Senior Leadership Performance Program

EX-10.11 3 dex1011.htm SUMMARY OF TERMS OF GLOBAL CROSSING SENIOR LEADERSHIP PERFORMANCE PROGRAM Summary of terms of Global Crossing Senior Leadership Performance Program

Exhibit 10.11

 

Senior Leadership Performance Program

 

This special Performance Program provides the opportunity for additional cash and equity awards at the time the Company reaches critical financial milestones.

 

Highlights of the program are as follows:

    The Performance Program is subject to all the terms and conditions of the 2003 Global Crossing Limited Stock Incentive Plan, as amended.

 

    Performance Based—Target performance to attaining Positive EBITDA and Positive Cash Flow by December 31, 2006. Prorated payment is made when each independent and equally weighted target is reached. Business goal of Positive Cash Flow or Positive EBITDA must be met for all three months within a quarter or for two consecutive quarters ending on or prior to December 31, 2006 before corresponding payment will be made.

 

    Payments would be combination of cash and stock, i.e., 50% Cash, 50% Stock. Must be on payroll when performance results are attained and payment made.

 

    Award value will be equal to your annual bonus potential at target as of the effective date of this program.

 

    Key element—the number of restricted stock units granted will be based on closing stock price on day of Board approval; quantity to be granted will not change based on fluctuations in share price after day of approval; therefore, the value received is appropriately impacted by changes in stock performance.

 

    Senior Leadership Performance Program is in effect until key financial goals are attained or December 31, 2006 whichever comes first. Until December 31, 2006, the Compensation Committee of the Global Crossing Limited Board of Directors has the ability to review and postpone the sustained performance period as outlined above.

 

    This special one-time program is in addition to the corporate annual bonus program and any other long-term incentive grants.
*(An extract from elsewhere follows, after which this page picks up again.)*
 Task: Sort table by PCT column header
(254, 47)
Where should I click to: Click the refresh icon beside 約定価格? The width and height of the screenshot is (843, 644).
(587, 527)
Target opportunities for future periods may be modified to ensure total compensation is appropriate with regards to market.

 

This program is not a contract. The Compensation Committee of the Board of Directors may, in its sole discretion, make any determination that it deems necessary or desirable for the administration of this program. Nothing in this program will in any way be deemed to establish an employment relationship on a basis other than terminable at will.

 

 

Overview:

 

Global Crossing offers this performance-based compensation program for retaining and motivating key executives to achieve the corporation’s strategic direction. This special one-time program is designed to align key executives to work towards the common goals of the corporation.

 

Goals:

 

Attain Positive EBITDA and Positive Cash Flow by December 31, 2006. These objectives are independent with equal weighting. For each objective, the result must be met for all three months within a quarter or for two consecutive quarters before corresponding payment will be made. Prorated payments will be made when each independent objective is reached.

 


    EBITDA excludes future stock-based compensation expense; calculated using $18M annual accrual for incentive compensation, regardless of the actual amount of such expense.

 

    Cash Use excludes all cash costs associated with existing or new financing facilities (including principal, interest and fees), includes cash capex.

 

    The Compensation Committee may calculate performance without regard to extraordinary items.

 

Eligibility:

 

Select members of Global Crossing’s senior management team identified at time of program approval and that are actively employed at the time of payment are eligible as participants in this program.

 

Calculation:

 

Eligible award value will be equal to the executive’s annual target bonus potential as of the effective date of this program.

 

Payments will be made as a combination of 50% cash and 50% stock. The quantity of shares available for each eligible executive will be based on the economic value of the stock units on November 19, the day on which the Board approved the program. This economic value equals $14.90 per share (the closing stock price on that day) multiplied by approximately 90% (the discount factor used in the program design valuation model to give effect to certain risk assumptions).